Suitable optical brighteners include all known optical brighteners, as described in “The Product and Application of Fluorescent Brightening Agents”, M. Zahradnik, Verlag Hohn Wiley & Sons, New York (1982) and in Ullmann's Encyclopedia of Industrial Chemistry, “Optical Brighteners”, A. E. Siegrist, Eckhardt, J. Kaschig, E. Schmidt, Vol. A18, Verlag VCH Publishers, New York (1991), pp. 153-176 CC.

Optical brighteners used with preference include cyclic hydrocarbons such as distyrylbenzenes, distyrylbiphenyls, diphenylstilbenes, triazinylamino-stilbenes, stilbenzyl-2H-triazoles, for example stilbenzyl-2H-naphthol-[1,2-d]triazoles and bis(1,2,3-triazol-2-yl)stilbenes, benzoxazoles, for example stilbenzylbenzoxazole and bis(benzoxazole), furans, benzofurans and benzimidazoles, for example bis(benzo[b]furan-2-yl)biphenyl and cationic benzimidazoles, 1,3-diphenyl-2-pyrazoline, coumarin, naphthal-imides, 1,3,5-2-yl derivatives, methinecyanine and dibenzothiophene 5,5-oxide.

Preference is given to anionic optical brighteners, especially sulfonated compounds.

Additionally useful are triazinylaminostilbenes, distyrylbiphenyls and mixtures thereof, 2-(4-styrylphenyl)-2H-naphtho[1,2-d]triazole, 4,4′-Bis-(1,2,3-triazol-2-yl)stilbene, aminocoumarin, 4-methyl-7-ethylamino-coumarin, 1,2-bis(benzimidazol-2-yl)ethylene, 1,3-diphenylpyrazoline, 2,5-Bis(benzooxazol-2-yl)thiophene, 2-styryl-naphtho[1,2-d]oxazole, 2-(4-styryl-3-sulfophenyl)-2H-naphtho[1,2-d]triazole and 2-(stilben-4-yl)-2H-naphthol[1,2-d]triazole.

The inventive bleach activator granules may comprise optical brighteners in amounts of from 0.001% by weight to 2% by weight, preferably from 0.002% by weight to 0.8% by weight, more preferably from 0.003% by weight to 0.4% by weight.

In addition, the inventive granular bleach activators may also comprise further suitable additives, such as anionic and nonionic surfactants which contribute to more rapid dissolution of the inventive granules. Preferred anionic surfactants are alkali metal salts, ammonium salts, amine salts and salts of amino alcohols of the following compounds: alkyl sulfates, alkyl ether sulfates, alkylamide sulfates and ether sulfates, alkylaryl polyether sulfates, monoglyceride sulfates, alkylsulfonates, alkylamide sulfonates, alkylarylsulfonates, α-olefinsulfonates, alkyl sulfosuccinates, alkyl ether sulfosuccinates, alkylamide sulfosuccinates, alkyl sulfoacetates, alkyl poly-glyceryl carboxylates, alkyl phosphates, alkyl ether phosphates, alkyl sarcosinates, alkyl polypeptidates, alkylamido polypeptidates, alkyl isethionates, alkyl taurates, alkyl polyglycol ether carboxylic acids or fatty acids such as oleic acid, ricinoleic acid, paimitic acid, stearic acid, copra oil acid salt or hydrogenated copra oil acid salts. The alkyl radical of all these compounds normally contains from 8 to 32 and preferably from 8 to 22 carbon atoms.

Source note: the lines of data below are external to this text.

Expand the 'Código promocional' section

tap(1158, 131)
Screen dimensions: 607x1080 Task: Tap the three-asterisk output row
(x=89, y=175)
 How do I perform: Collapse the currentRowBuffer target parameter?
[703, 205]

Preferred nonionic surfactants are polyethoxylated, polypropoxylated or polyglycerylated ethers of fatty alcohols, polyethoxylated, polypropoxylated and polyglycerylated fatty acid esters, polyethoxylated esters of fatty acids and of sorbitol, polyethoxylated or polyglycerylated fatty amides.

Further possible additives are substances which, in the wash liquor, react with the peroxycarboxylic acid released by the activator to form reactive intermediates, such as dioxiranes or oxaziridines, and can increase the reactivity in this way. Corresponding compounds are ketones and sulfonimines according to U.S. Pat. No. 3,822,114 and EP-A-0 446 982.

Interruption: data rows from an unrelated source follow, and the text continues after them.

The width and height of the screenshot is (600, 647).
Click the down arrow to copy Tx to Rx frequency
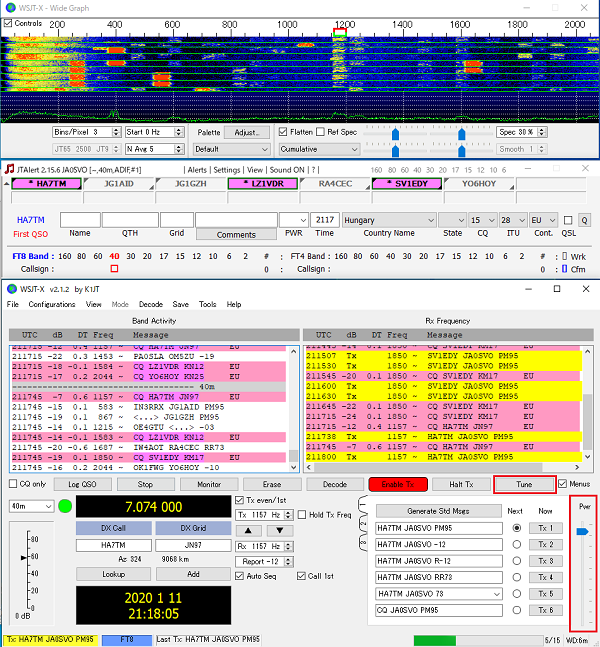point(278,529)
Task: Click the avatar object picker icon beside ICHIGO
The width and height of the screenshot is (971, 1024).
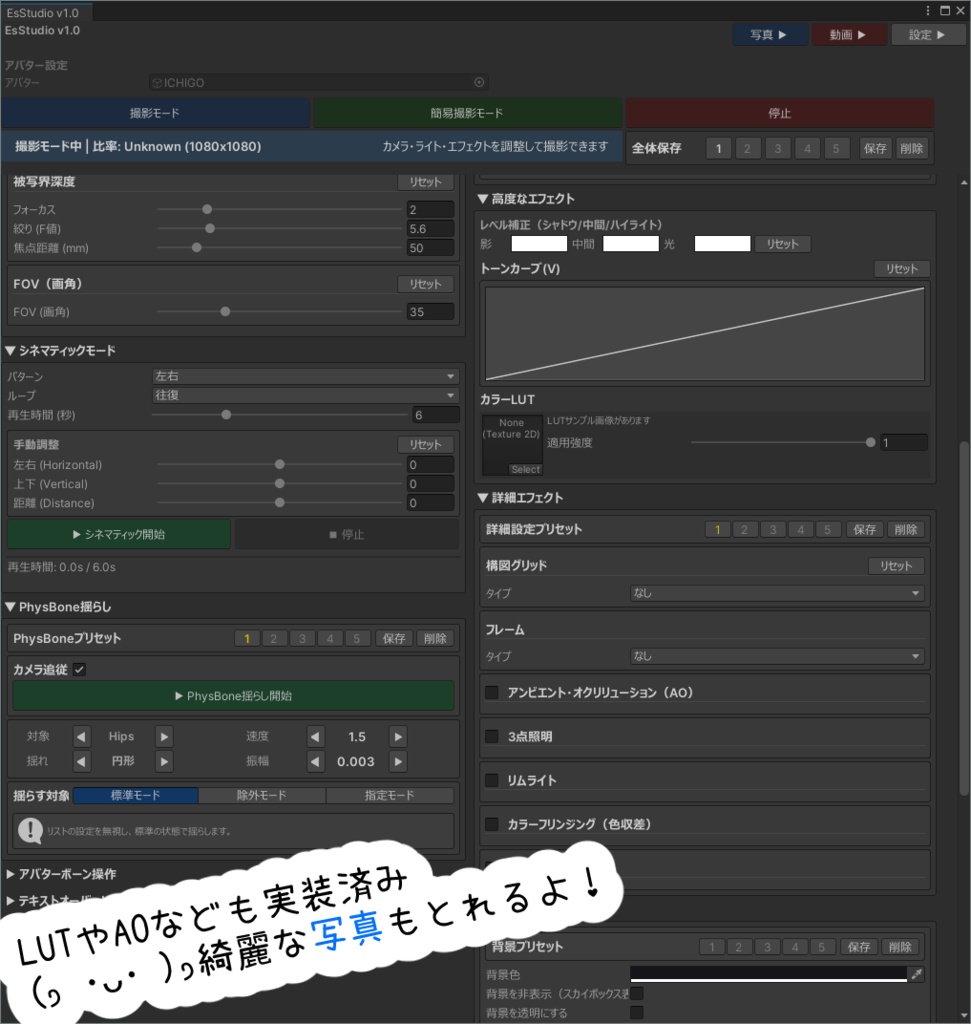Action: tap(479, 83)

The amount of the additive is guided in particular by its type. For instance, acidifying additives and organic catalysts are added to enhance the performance of the peracid in amounts of from 0 to 20% by weight, especially in amounts of from 1 to 10% by weight; based on the total weight of the granules, but metal complexes are used in concentrations in the ppm range.

The inventive granular bleach activator mixtures are used with washing, cleaning and disinfectant compositions in combination with hydrogen peroxide or inorganic peroxygen compounds. Useful compounds here are primarily all alkali metal perborates, preferably in the form of the mono- or tetrahydrates, and/or alkali metal percarbonates, sodium being the preferred alkali metal. The ratio of bleach activator mixture and peroxide compound is from 1:0.5 to 1:20 parts by weight, preferably from 1:1 to 1:5 parts by weight.

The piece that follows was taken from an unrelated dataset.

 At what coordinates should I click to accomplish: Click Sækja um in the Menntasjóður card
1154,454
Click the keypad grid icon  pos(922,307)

The bleach activator mixtures are used in the inventive washing compositions or if the cleaning compositions are machine dishwasher detergents in concentrations of 0.1-15% by weight, preferably 1-8% by weight. In stain removal salts or disinfectants, the proportion of the bleach activator mixture may also be up to 50%.

In addition, such washing compositions, cleaning compositions and disinfectants may comprise oxidizing agents on an organic basis in the concentration range of 1-20%. These include all known peroxycarboxylic acids, for example monoperoxyphthalic acid, dodecanediperoxy acid, but in particular phthalimidoperoxycarboxylic acids (PAP).

The term “bleaching” is understood here to mean both bleaching of soil present on the textile surface and the bleaching of soil which has been detached from the textile surface and is present in the wash liquor. For bleaching of stains present on hard surfaces, the same applies mutatis mutandis. Further potential uses are in the personal care sector, for example in the bleaching of hair and for improving the effectiveness of denture cleaners. In addition, the inventive mixtures find use in commercial laundries, in wood and paper bleaching, the bleaching of cotton and in disinfectants.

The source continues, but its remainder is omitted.